Word and element pointing entries
********

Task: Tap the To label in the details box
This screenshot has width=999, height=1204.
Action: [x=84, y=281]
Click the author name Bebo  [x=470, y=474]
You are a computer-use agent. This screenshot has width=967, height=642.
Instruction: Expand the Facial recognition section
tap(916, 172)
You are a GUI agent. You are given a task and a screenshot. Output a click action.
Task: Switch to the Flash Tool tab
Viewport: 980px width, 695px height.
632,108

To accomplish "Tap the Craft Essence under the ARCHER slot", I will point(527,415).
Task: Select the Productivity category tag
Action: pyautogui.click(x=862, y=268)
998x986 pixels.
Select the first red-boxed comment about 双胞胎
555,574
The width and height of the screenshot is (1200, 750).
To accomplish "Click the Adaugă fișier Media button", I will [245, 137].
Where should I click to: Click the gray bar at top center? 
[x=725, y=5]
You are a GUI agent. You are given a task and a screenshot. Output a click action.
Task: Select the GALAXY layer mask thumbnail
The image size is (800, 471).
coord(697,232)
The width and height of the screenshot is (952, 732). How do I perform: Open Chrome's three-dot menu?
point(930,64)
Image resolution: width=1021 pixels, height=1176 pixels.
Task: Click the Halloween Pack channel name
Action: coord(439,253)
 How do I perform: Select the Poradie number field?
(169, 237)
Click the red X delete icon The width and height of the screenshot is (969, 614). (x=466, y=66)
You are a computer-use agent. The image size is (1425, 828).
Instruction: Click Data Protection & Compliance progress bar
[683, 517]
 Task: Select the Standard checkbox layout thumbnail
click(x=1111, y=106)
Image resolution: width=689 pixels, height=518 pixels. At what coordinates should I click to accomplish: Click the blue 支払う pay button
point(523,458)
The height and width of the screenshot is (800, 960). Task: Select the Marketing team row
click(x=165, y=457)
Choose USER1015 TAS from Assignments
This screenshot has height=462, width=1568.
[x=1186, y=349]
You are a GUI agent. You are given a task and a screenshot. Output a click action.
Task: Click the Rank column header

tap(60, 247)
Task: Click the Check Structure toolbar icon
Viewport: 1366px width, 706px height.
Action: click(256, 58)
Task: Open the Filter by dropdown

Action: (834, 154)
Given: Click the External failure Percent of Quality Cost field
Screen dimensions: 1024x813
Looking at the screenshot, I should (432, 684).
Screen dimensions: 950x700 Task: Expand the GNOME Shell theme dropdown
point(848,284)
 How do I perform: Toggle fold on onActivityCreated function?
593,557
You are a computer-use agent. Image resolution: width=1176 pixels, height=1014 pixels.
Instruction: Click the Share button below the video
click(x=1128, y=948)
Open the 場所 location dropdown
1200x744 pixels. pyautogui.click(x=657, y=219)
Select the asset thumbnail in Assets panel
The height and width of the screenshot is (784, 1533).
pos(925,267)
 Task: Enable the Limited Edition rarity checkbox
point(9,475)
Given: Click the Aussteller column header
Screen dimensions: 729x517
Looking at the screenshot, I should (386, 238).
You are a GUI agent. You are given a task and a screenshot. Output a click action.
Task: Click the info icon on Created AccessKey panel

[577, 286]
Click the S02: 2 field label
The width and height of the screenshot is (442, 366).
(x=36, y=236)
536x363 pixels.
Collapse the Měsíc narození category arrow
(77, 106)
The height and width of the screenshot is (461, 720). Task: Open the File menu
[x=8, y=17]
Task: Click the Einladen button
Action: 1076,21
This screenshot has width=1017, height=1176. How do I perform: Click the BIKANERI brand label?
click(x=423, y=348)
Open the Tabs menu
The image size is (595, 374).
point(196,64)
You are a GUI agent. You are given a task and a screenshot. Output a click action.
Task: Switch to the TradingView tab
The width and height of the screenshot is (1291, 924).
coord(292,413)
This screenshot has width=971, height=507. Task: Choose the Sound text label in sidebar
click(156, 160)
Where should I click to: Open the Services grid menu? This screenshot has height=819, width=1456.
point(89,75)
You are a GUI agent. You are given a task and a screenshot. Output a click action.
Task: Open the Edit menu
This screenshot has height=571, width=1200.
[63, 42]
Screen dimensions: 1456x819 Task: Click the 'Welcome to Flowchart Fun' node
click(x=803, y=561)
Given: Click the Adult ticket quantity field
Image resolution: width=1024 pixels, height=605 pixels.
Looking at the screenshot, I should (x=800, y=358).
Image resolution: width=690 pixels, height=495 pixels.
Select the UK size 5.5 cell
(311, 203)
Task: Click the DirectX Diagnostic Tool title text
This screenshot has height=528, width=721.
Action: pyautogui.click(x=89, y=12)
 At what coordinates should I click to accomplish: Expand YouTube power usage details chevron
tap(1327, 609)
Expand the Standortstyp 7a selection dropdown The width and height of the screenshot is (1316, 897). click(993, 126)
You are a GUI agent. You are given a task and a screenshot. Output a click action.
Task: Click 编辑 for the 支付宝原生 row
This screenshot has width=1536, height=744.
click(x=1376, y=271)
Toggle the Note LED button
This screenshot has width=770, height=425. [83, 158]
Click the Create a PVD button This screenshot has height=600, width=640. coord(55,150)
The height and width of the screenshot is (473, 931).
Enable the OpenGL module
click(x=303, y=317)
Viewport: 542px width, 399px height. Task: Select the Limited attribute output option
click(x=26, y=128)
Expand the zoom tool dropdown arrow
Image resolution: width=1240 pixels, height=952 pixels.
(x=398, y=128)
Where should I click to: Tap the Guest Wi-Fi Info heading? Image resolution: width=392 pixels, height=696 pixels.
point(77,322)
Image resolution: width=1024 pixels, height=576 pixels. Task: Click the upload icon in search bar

********

What the exercise asks:
Quote all of the records above verbatim, line for line.

Solution to this problem:
Task: Tap the To label in the details box
This screenshot has width=999, height=1204.
Action: [x=84, y=281]
Click the author name Bebo  [x=470, y=474]
You are a computer-use agent. This screenshot has width=967, height=642.
Instruction: Expand the Facial recognition section
tap(916, 172)
You are a GUI agent. You are given a task and a screenshot. Output a click action.
Task: Switch to the Flash Tool tab
Viewport: 980px width, 695px height.
632,108

To accomplish "Tap the Craft Essence under the ARCHER slot", I will point(527,415).
Task: Select the Productivity category tag
Action: pyautogui.click(x=862, y=268)
998x986 pixels.
Select the first red-boxed comment about 双胞胎
555,574
The width and height of the screenshot is (1200, 750).
To accomplish "Click the Adaugă fișier Media button", I will [245, 137].
Where should I click to: Click the gray bar at top center? 
[x=725, y=5]
You are a GUI agent. You are given a task and a screenshot. Output a click action.
Task: Select the GALAXY layer mask thumbnail
The image size is (800, 471).
coord(697,232)
The width and height of the screenshot is (952, 732). How do I perform: Open Chrome's three-dot menu?
point(930,64)
Image resolution: width=1021 pixels, height=1176 pixels.
Task: Click the Halloween Pack channel name
Action: coord(439,253)
 How do I perform: Select the Poradie number field?
(169, 237)
Click the red X delete icon The width and height of the screenshot is (969, 614). (x=466, y=66)
You are a computer-use agent. The image size is (1425, 828).
Instruction: Click Data Protection & Compliance progress bar
[683, 517]
 Task: Select the Standard checkbox layout thumbnail
click(x=1111, y=106)
Image resolution: width=689 pixels, height=518 pixels. At what coordinates should I click to accomplish: Click the blue 支払う pay button
point(523,458)
The height and width of the screenshot is (800, 960). Task: Select the Marketing team row
click(x=165, y=457)
Choose USER1015 TAS from Assignments
This screenshot has height=462, width=1568.
[x=1186, y=349]
You are a GUI agent. You are given a task and a screenshot. Output a click action.
Task: Click the Rank column header

tap(60, 247)
Task: Click the Check Structure toolbar icon
Viewport: 1366px width, 706px height.
Action: click(256, 58)
Task: Open the Filter by dropdown

Action: (834, 154)
Given: Click the External failure Percent of Quality Cost field
Screen dimensions: 1024x813
Looking at the screenshot, I should (432, 684).
Screen dimensions: 950x700 Task: Expand the GNOME Shell theme dropdown
point(848,284)
 How do I perform: Toggle fold on onActivityCreated function?
593,557
You are a computer-use agent. Image resolution: width=1176 pixels, height=1014 pixels.
Instruction: Click the Share button below the video
click(x=1128, y=948)
Open the 場所 location dropdown
1200x744 pixels. pyautogui.click(x=657, y=219)
Select the asset thumbnail in Assets panel
The height and width of the screenshot is (784, 1533).
pos(925,267)
 Task: Enable the Limited Edition rarity checkbox
point(9,475)
Given: Click the Aussteller column header
Screen dimensions: 729x517
Looking at the screenshot, I should (386, 238).
You are a GUI agent. You are given a task and a screenshot. Output a click action.
Task: Click the info icon on Created AccessKey panel

[577, 286]
Click the S02: 2 field label
The width and height of the screenshot is (442, 366).
(x=36, y=236)
536x363 pixels.
Collapse the Měsíc narození category arrow
(77, 106)
The height and width of the screenshot is (461, 720). Task: Open the File menu
[x=8, y=17]
Task: Click the Einladen button
Action: 1076,21
This screenshot has width=1017, height=1176. How do I perform: Click the BIKANERI brand label?
click(x=423, y=348)
Open the Tabs menu
The image size is (595, 374).
point(196,64)
You are a GUI agent. You are given a task and a screenshot. Output a click action.
Task: Switch to the TradingView tab
The width and height of the screenshot is (1291, 924).
coord(292,413)
This screenshot has width=971, height=507. Task: Choose the Sound text label in sidebar
click(156, 160)
Where should I click to: Open the Services grid menu? This screenshot has height=819, width=1456.
point(89,75)
You are a GUI agent. You are given a task and a screenshot. Output a click action.
Task: Open the Edit menu
This screenshot has height=571, width=1200.
[63, 42]
Screen dimensions: 1456x819 Task: Click the 'Welcome to Flowchart Fun' node
click(x=803, y=561)
Given: Click the Adult ticket quantity field
Image resolution: width=1024 pixels, height=605 pixels.
Looking at the screenshot, I should (x=800, y=358).
Image resolution: width=690 pixels, height=495 pixels.
Select the UK size 5.5 cell
(311, 203)
Task: Click the DirectX Diagnostic Tool title text
This screenshot has height=528, width=721.
Action: pyautogui.click(x=89, y=12)
 At what coordinates should I click to accomplish: Expand YouTube power usage details chevron
tap(1327, 609)
Expand the Standortstyp 7a selection dropdown The width and height of the screenshot is (1316, 897). click(993, 126)
You are a GUI agent. You are given a task and a screenshot. Output a click action.
Task: Click 编辑 for the 支付宝原生 row
This screenshot has width=1536, height=744.
click(x=1376, y=271)
Toggle the Note LED button
This screenshot has width=770, height=425. [83, 158]
Click the Create a PVD button This screenshot has height=600, width=640. coord(55,150)
The height and width of the screenshot is (473, 931).
Enable the OpenGL module
click(x=303, y=317)
Viewport: 542px width, 399px height. Task: Select the Limited attribute output option
click(x=26, y=128)
Expand the zoom tool dropdown arrow
Image resolution: width=1240 pixels, height=952 pixels.
(x=398, y=128)
Where should I click to: Tap the Guest Wi-Fi Info heading? Image resolution: width=392 pixels, height=696 pixels.
point(77,322)
Image resolution: width=1024 pixels, height=576 pixels. Task: Click the upload icon in search bar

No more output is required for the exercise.